TAREFAS A REALIZAR:
1. Indica se cada afirmação concorda com o texto sobre o maçarico-de-bico-direito, respondendo sim ou não e citando as palavras do texto que o decidem: (a) o estudo foi feito por investigadores portugueses e espanhóis; (b) o maçarico-de-bico-direito voa todos os anos entre Portugal e o Norte da Europa; (c) o estudo concluiu que o arroz não dá a estas aves energia suficiente para o voo.
2. Prossegue o texto sobre o maçarico-de-bico-direito e os arrozais a partir do ponto em que termina.

TEXTO DE LEITURA:
Investigadores da UC participam em estudo sobre a alimentação de espécie de ave migradora de longo curso ameaçada

O estudo internacional colocou a questão se "os arrozais fornecem energia suficiente para o maçarico-de-bico-direito voar entre Portugal e o Norte da Europa?"

27 março, 2017≈ 4 mins de leitura

© DR | Jacinto Policarpo

Com a alteração dos habitats naturais pela pressão humana, o maçarico-de-bico-direito (Limosa limosa), uma espécie de ave migradora de longo curso ameaçada, foi obrigado a mudar a sua alimentação.

A crescente influência antropogénica registada nos habitats estuarinos está associada à alteração de comportamento desta espécie, que todos os anos voa entre Portugal e o Norte da Europa, nomeadamente a Holanda.

Assim, nas últimas décadas, o maçarico-de-bico-direito passou a alimentar-se nos arrozais do Vale do Tejo. Mas será que esta nova dieta fornece energia suficiente para garantir o voo direto até ao destino final ou, pelo contrário, pode colocar em risco o ciclo migratório destas aves?

se, por ventura, se decidir converter os arrozais em pastagens ou algo similar, por exemplo, metade desta população de aves pode desaparecer

Um estudo, realizado por oito investigadores portugueses e espanhóis, permitiu descobrir que o maçarico-de-bico-direito consegue tirar do arroz a energia necessária para efetuar o voo sem sobressaltos, revelando uma «plasticidade fisiológica e metabólica impressionante. Estas aves conseguem usar o arroz, de forma eficaz, para armazenar gordura. E fazem-no através de várias vias metabólicas diferentes para assegurar a sua migração», revela Miguel Araújo, investigador do MARE (Centro de Ciências do MAR e do Ambiente) da Faculdade de Ciências e Tecnologia da Universidade de Coimbra (FCTUC) e um dos coautores do estudo publicado na prestigiada revista científica Journal of Experimental Biology.

REGISTOS FORNECIDOS:
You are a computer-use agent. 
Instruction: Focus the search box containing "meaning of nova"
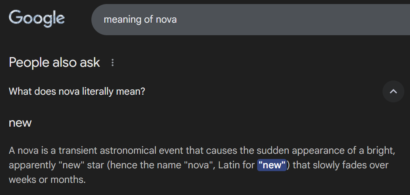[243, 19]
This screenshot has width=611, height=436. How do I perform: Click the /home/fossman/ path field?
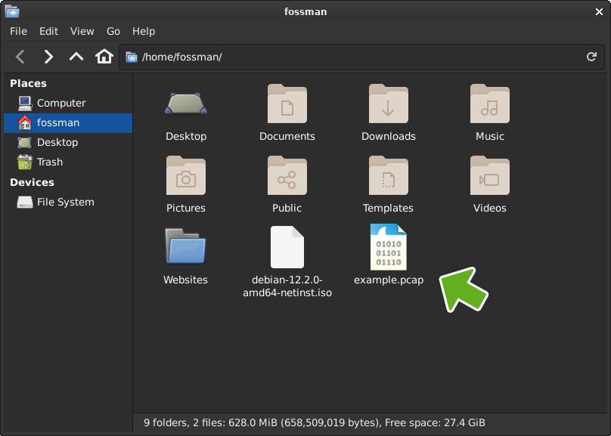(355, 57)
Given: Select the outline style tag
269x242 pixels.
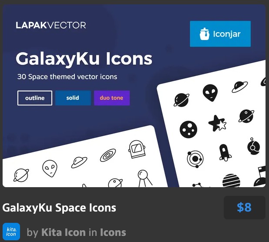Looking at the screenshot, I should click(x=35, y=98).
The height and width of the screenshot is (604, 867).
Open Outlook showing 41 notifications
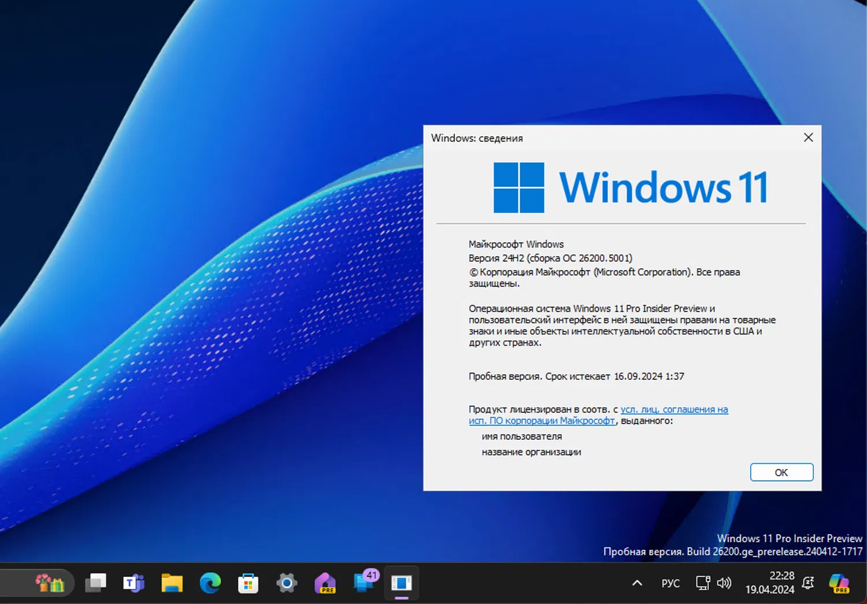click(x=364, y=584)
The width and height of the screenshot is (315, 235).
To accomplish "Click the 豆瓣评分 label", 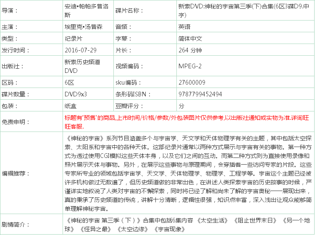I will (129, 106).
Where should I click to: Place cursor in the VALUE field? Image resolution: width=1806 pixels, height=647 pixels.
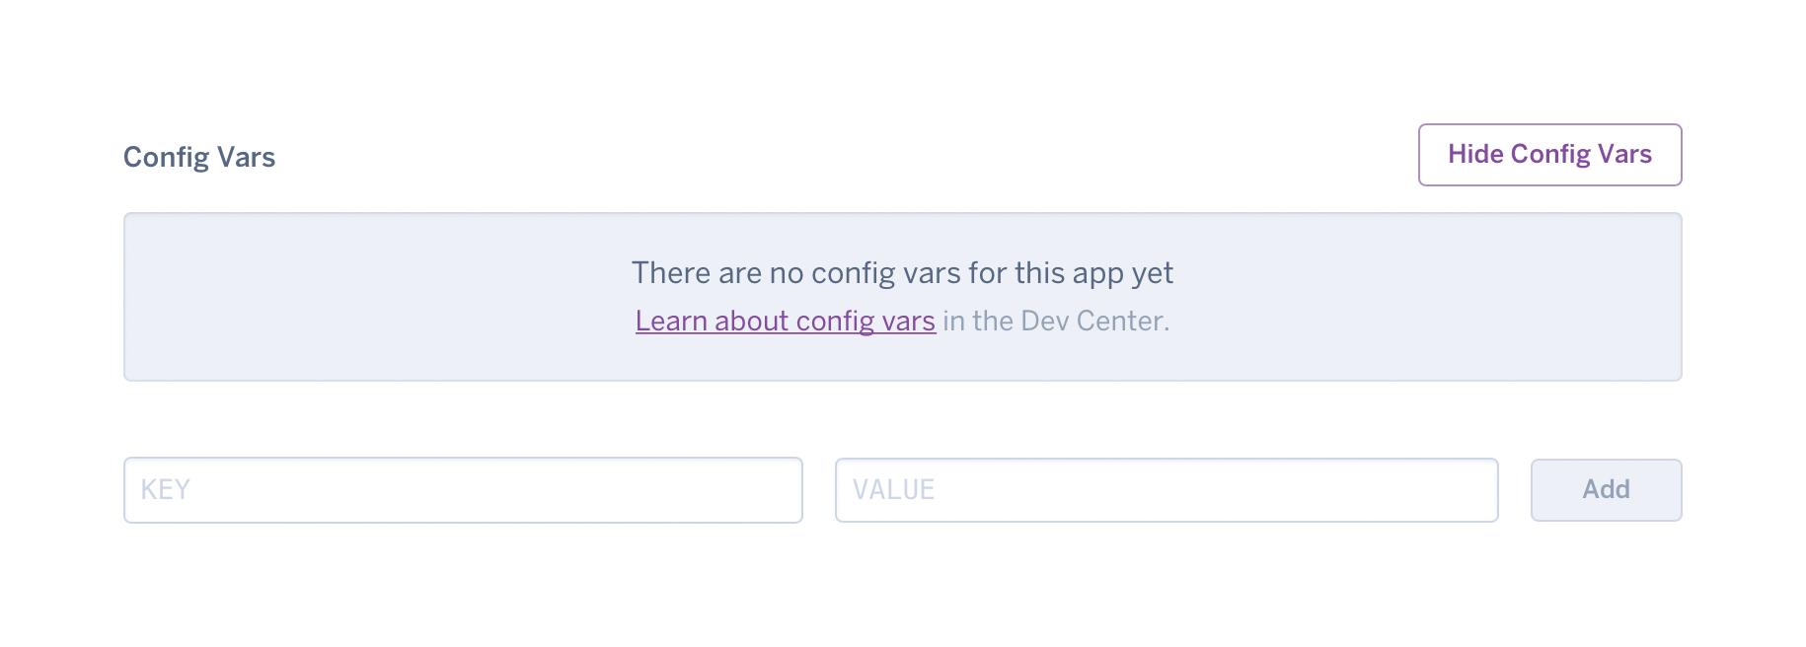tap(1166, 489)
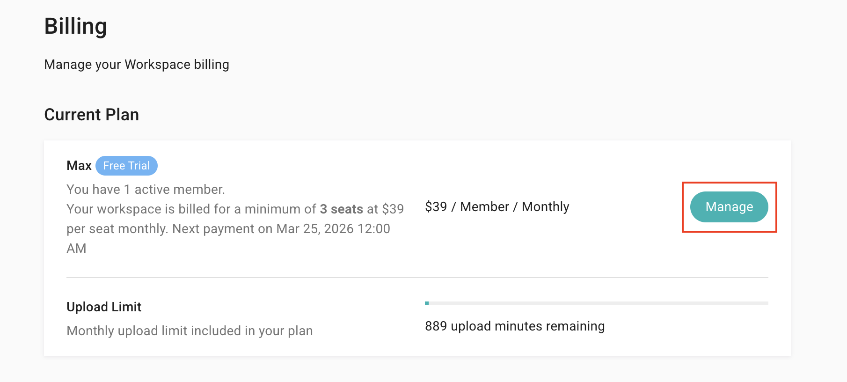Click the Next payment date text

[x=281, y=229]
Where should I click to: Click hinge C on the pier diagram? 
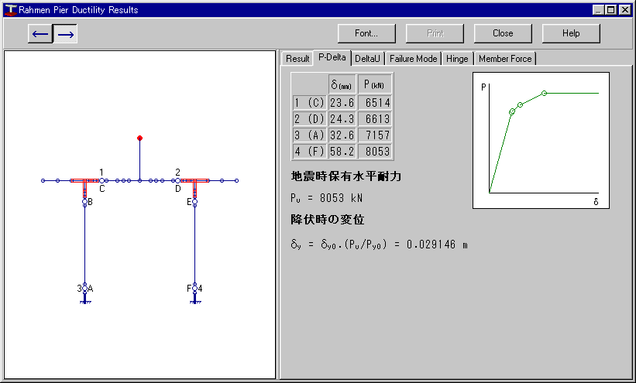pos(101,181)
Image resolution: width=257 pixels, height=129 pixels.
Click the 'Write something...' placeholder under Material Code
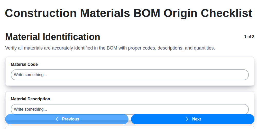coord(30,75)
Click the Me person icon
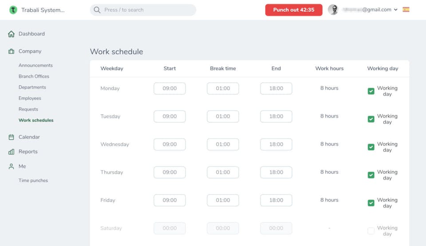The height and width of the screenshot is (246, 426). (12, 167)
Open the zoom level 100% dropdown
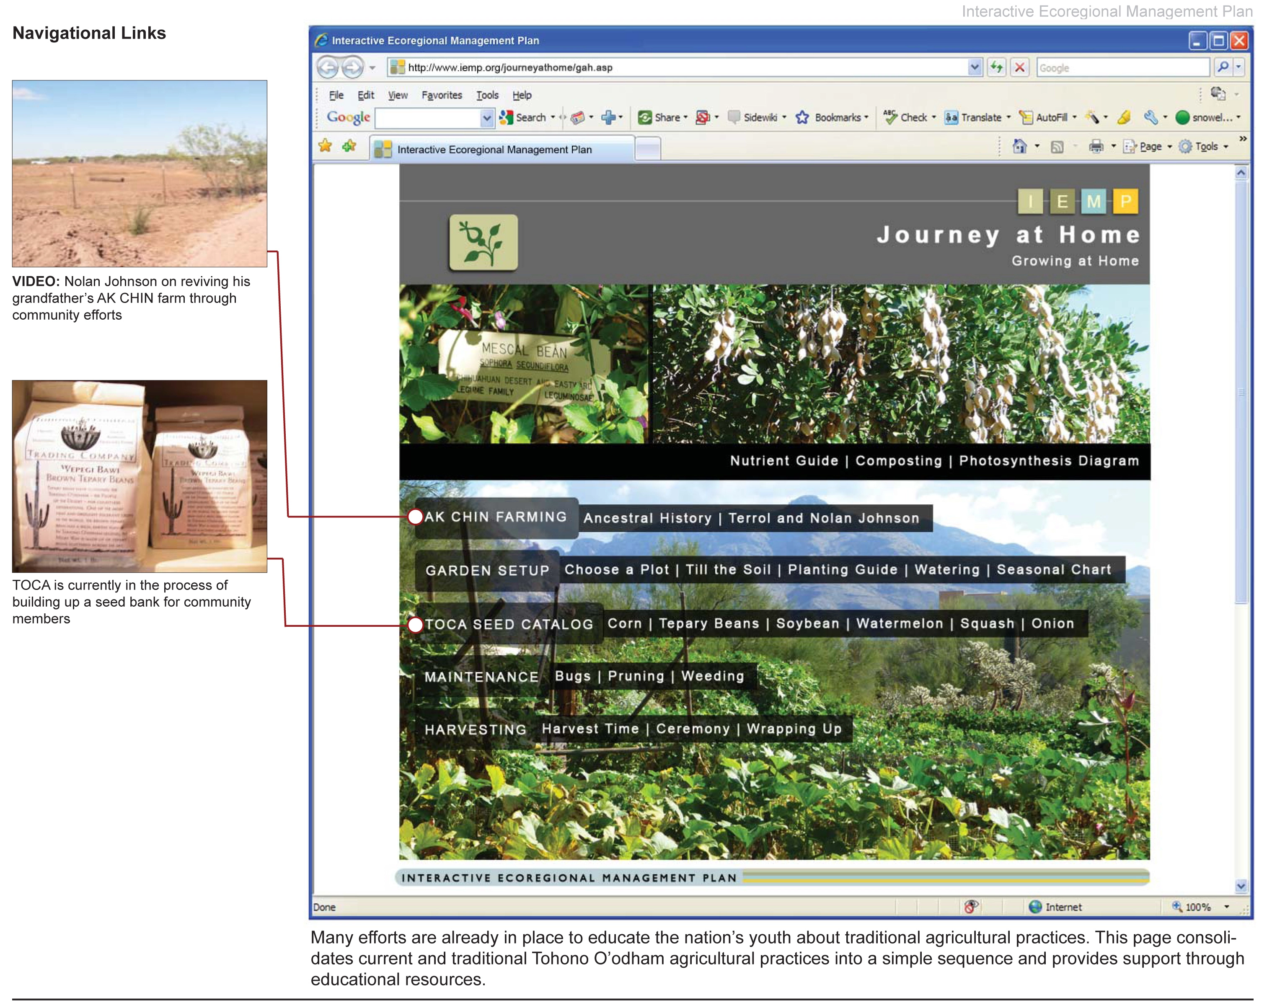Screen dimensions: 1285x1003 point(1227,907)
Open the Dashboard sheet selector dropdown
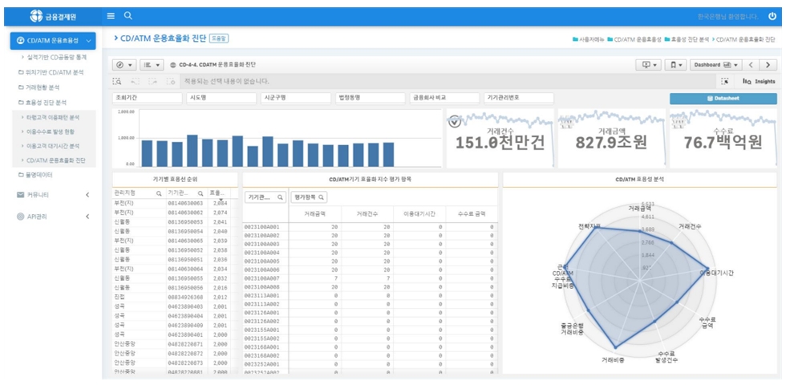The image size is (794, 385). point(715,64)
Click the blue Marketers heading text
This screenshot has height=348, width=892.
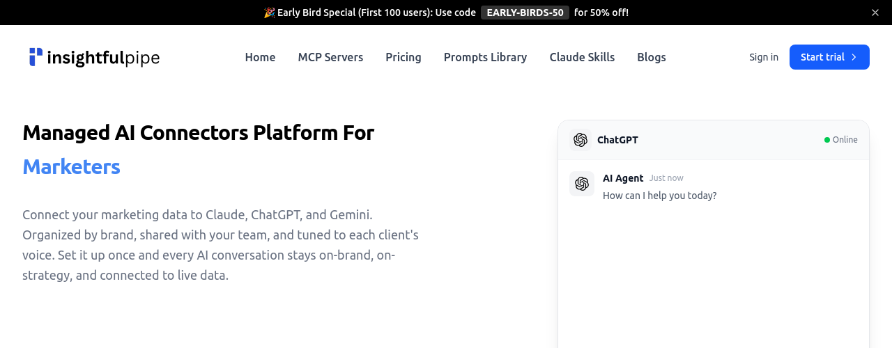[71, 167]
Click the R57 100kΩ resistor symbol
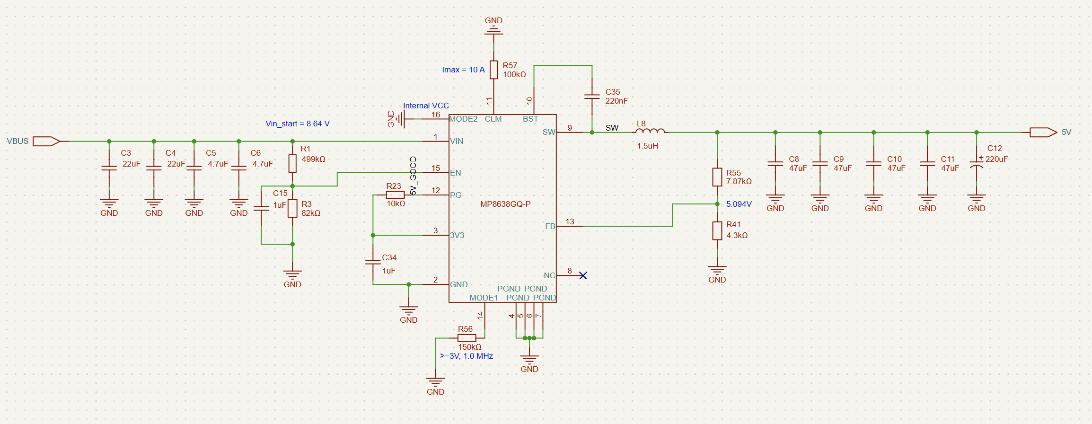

PROBLEMAS RESOLVIDOS:
1.
(a) Sim: «Um estudo, realizado por oito investigadores portugueses e espanhóis»
(b) Sim: «que todos os anos voa entre Portugal e o Norte da Europa»
(c) Não: «o maçarico-de-bico-direito consegue tirar do arroz a energia necessária para efetuar o voo sem sobressaltos»

2.
A investigação foi realizada com maçaricos-de-bico-direito capturados em campos de arroz do Tejo durante o inverno, altura em que se encontram a preparar a sua migração. Os investigadores dividiram as aves em dois grupos, aplicando-lhes dietas diferentes: uma à base de larvas, tipo de alimentação que encontrariam nos habitats naturais, e outra com arroz.

Alguns dias depois, a equipa que, além do MARE, envolveu investigadores do Centro de Neurociências e Biologia Celular (CNC), do Centro de Ecologia Funcional (CEF), ambos da Universidade de Coimbra, do Centro de Estudos do Ambiente e do Mar (CESAM) da Universidade de Aveiro, e da Universidade de Extremadura (UEX), Espanha, avaliou a capacidade das aves em transformar os grãos de arroz em energia (massa gorda).

Os resultados do estudo evidenciam que o maçarico-de-bico-direito, uma espécie que decresceu 75 por cento nas últimas cinco décadas devido à destruição dos ecossistemas naturais, é «um excelente exemplo de adaptação a um habitat antropogénico. Para garantir a sua sobrevivência, esta espécie ajustou-se com sucesso a um novo tipo de alimentação, conseguindo “combustível” para efetuar o voo sem escalas até ao destino final», simplifica Miguel Araújo.

O estudo chama também a atenção para o facto de ser necessário pensar na conservação destes habitats: «se, por ventura, se decidir converter os arrozais em pastagens ou algo similar, por exemplo, metade desta população de aves pode desaparecer, pois 50% usa os arrozais do Tejo para adquirir o combustível necessário à sua migração», assevera o investigador da FCTUC.